William Randolph's Hearse
Floating Pleasure Palace
Standing slightly behind her, the graying, distinguished-looking William Randolph Hearst stepped forward and extended his hand.
"Happy birthday, Tom. Welcome aboard the Oneida," Hearst said, smiling and shaking the visitor's hand with a confident, firm grip.
"Thank you, W.R," Ince replied, formally addressing the much older man, who most of his other friends called Willie or Bill. Or "Pops," as only Marion called him. "Sorry for the delay but, you know, they released my latest picture yesterday in L.A. and I had to be there for the premiere."
"We understand, Tom," Hearst answered, still smiling pleasantly. "Business before pleasure. That's what I always say."
"Thanks for being so understanding, W.R. I got down here as quickly as I could, on the last train leaving L.A."
"Better late than never, Tom. We're just starting on our little jaunt. You haven't missed much so far. We're going to sail her clear on down to Mexico. Ensenada, I believe. Or maybe Tijuana. I don't know; I'd have to check with the captain."
"That sounds like fun. I'm looking forward to it," Ince said.
"The gang's all here, Tom," Hearst said, looping his arm lightly around Ince's shoulders. "Chaplin, Aileen Pringle, Seena Owen, Julanna Johnston, and a few other movie people. Elinor Glyn ... you know ... that steamy British romance writer. I've even got my movie reviewer from New York, Lolly Parsons, onboard with us.
"Great!
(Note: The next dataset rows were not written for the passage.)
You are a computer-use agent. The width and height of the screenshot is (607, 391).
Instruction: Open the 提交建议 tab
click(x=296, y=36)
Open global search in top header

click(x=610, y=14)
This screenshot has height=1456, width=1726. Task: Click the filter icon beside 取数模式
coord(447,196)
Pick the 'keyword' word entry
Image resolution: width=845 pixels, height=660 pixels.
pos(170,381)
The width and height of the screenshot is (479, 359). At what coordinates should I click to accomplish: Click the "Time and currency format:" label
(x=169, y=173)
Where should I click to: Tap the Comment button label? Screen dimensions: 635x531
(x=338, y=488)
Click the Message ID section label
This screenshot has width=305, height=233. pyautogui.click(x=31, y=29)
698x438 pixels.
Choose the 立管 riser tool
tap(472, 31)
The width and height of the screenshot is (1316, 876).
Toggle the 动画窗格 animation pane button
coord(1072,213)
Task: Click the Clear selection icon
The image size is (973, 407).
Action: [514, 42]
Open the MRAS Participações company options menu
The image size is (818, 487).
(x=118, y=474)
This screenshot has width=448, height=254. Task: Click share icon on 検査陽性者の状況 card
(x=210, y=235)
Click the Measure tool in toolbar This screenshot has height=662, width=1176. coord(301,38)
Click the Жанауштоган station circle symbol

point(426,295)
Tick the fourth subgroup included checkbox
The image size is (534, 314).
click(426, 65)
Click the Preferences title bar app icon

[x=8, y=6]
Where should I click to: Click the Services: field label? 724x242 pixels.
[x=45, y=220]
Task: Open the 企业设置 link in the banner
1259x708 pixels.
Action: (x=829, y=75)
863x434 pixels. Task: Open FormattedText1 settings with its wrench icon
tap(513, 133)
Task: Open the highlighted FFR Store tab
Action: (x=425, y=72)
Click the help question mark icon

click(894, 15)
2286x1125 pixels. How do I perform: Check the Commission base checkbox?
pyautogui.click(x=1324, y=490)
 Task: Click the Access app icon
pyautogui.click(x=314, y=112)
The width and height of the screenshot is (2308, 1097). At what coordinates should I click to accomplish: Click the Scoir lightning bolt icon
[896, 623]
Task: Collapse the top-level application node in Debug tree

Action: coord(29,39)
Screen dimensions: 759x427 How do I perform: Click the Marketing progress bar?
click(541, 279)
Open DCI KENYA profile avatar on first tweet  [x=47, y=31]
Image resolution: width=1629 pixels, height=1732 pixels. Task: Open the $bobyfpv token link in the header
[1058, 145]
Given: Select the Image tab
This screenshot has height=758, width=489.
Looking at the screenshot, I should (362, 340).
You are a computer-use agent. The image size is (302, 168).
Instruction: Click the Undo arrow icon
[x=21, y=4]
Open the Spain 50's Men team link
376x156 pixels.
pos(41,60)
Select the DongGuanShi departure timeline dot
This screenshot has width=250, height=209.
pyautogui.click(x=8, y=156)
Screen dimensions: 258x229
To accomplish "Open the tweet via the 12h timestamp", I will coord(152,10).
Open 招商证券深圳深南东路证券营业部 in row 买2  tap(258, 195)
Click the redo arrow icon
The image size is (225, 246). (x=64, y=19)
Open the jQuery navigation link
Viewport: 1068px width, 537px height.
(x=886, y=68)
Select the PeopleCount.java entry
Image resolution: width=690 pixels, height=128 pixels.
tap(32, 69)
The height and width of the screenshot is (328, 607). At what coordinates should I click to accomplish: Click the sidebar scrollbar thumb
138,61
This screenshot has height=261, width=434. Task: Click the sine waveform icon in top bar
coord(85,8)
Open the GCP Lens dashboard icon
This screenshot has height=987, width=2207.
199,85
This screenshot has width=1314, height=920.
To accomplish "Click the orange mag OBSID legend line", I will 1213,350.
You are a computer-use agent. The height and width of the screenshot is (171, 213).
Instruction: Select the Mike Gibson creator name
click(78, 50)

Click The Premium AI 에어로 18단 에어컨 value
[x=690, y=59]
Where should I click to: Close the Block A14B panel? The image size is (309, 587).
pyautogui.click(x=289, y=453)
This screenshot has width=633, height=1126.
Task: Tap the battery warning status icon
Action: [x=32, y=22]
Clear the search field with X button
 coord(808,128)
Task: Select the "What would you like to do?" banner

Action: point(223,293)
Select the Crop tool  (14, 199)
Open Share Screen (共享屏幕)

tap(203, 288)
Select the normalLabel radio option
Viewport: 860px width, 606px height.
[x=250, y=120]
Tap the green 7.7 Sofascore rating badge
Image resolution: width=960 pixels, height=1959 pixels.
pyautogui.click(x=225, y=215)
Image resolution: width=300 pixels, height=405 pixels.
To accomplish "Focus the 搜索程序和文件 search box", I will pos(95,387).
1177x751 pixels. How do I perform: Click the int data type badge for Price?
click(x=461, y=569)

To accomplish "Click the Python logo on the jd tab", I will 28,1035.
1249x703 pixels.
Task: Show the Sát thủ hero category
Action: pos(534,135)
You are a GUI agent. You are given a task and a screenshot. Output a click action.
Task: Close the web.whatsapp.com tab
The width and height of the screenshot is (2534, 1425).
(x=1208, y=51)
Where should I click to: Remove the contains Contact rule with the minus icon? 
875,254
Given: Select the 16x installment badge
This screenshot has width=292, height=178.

I'd love to meet her, W.R," Ince replied with carefully suppressed excitement. "Maybe she can help me promote the picture we premiered yesterday, The Mirage."
"Come on down to my cabin and I'll introduce you to her. I'm sure she'd love to chat with you about your long and distinguished film production career. And we've got plenty of imported French champagne on ice, too. In your honor, birthday boy."
A look of concern spread across Ince's normally serious face.
"W.R, are you sure you're okay having booze on board?" Ince questioned worriedly. "The Feds have been cracking down hard on Prohibition violations lately, you know. They've been boarding private boats off the coast and searching them."
Hearst laughed and, as if right on cue, Marion giggled along with him. "Don't worry, Tom. I'm no bootlegger and these guys know it. I've got them bought and paid for. I'm too powerful for them to lay a hand on me, and if they do I'll ruin them. They'll quickly find out what it's like to be unemployed for the rest of their lives. Let's go drink a toast to the birthday boy. How old are you now, Tom?"
"Forty-three. And, W.R, can we discuss that deal we were talking about earlier? About you renting part of my studio in Culver for Marion's next pictures?"
Hearst chuckled again and squeezed Ince around the shoulders. "Come on, Tom. Ease up. We're not on location right now. Loosen your tie, for God's sake, and relax. There will be plenty of time to talk business later. After the cruise. As Marion here can tell you, I don't like mixing business with pleasure. For now, let's just relax and have a good time. We'll talk business later, okay?"
"Okay, W.R. Thanks," Ince replied with resignation in his soft voice, as Hearst and Marion both put their arms on his shoulders.
As the three of them made their way toward the lower deck, little did Thomas Ince know that the yacht he had just boarded would be sailing that night. Sailing straight into a fog bank of mystery, intrigue, and controversy that continues to this day — more than 80 years later.